__Assignment__. Search the entries below for the word "agent", then copy each line in which it is found.

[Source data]
++++++++++

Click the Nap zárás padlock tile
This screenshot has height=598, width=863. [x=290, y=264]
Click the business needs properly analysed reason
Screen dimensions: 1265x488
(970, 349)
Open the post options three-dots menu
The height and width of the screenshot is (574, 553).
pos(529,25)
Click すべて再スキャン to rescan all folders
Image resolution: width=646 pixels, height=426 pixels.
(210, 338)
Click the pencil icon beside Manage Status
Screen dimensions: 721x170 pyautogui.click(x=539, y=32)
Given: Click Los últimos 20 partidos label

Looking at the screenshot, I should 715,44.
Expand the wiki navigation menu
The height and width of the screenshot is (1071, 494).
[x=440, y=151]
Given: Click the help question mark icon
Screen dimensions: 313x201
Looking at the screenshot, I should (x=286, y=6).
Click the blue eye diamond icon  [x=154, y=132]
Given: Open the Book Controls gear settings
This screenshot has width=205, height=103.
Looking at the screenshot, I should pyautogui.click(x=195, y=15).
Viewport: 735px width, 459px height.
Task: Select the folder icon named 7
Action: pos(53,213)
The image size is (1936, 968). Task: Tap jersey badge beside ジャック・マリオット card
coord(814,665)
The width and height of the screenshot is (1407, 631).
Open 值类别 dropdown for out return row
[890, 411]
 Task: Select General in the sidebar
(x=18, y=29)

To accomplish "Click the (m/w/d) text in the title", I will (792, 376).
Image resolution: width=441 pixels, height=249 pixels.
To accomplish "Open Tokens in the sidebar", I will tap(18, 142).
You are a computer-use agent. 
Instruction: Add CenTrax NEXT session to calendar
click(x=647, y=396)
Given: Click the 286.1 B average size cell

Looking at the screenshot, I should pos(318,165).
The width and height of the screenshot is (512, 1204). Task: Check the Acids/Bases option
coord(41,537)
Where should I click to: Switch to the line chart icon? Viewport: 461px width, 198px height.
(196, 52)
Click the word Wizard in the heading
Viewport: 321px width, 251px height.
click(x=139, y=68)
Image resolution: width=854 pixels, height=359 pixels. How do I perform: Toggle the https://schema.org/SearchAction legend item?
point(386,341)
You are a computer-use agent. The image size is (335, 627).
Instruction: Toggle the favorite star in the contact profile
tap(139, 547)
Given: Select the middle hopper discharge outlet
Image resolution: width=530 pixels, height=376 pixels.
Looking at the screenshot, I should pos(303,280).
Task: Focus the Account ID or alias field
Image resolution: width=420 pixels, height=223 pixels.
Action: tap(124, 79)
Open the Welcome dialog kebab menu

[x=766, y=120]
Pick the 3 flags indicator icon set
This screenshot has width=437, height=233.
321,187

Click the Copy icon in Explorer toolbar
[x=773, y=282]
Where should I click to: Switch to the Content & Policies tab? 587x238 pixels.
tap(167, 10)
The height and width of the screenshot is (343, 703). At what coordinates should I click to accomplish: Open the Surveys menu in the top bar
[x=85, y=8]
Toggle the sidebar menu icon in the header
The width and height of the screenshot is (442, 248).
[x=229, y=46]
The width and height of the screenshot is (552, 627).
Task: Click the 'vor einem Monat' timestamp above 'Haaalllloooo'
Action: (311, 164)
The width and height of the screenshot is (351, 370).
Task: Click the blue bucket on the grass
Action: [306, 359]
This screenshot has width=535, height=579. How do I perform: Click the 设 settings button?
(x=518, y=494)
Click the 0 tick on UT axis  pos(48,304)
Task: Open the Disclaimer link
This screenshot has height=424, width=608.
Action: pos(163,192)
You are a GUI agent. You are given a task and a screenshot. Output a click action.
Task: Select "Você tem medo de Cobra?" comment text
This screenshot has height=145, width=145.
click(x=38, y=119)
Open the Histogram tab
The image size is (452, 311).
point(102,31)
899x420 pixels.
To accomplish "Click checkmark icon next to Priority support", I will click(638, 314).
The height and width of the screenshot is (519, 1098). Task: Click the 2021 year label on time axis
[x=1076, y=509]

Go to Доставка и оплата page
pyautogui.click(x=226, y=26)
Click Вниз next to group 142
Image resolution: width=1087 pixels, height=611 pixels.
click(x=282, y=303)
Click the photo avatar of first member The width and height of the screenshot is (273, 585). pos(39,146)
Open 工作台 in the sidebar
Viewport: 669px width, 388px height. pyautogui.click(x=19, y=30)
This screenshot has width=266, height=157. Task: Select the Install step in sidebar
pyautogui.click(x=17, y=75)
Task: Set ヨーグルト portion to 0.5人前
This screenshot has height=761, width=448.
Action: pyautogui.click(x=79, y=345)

++++++++++

__Reply__.
You are a computer-use agent. 
You are a computer-use agent. The image size is (335, 627).
You are a GUI agent. You are given a task and a screenshot. Output a click action.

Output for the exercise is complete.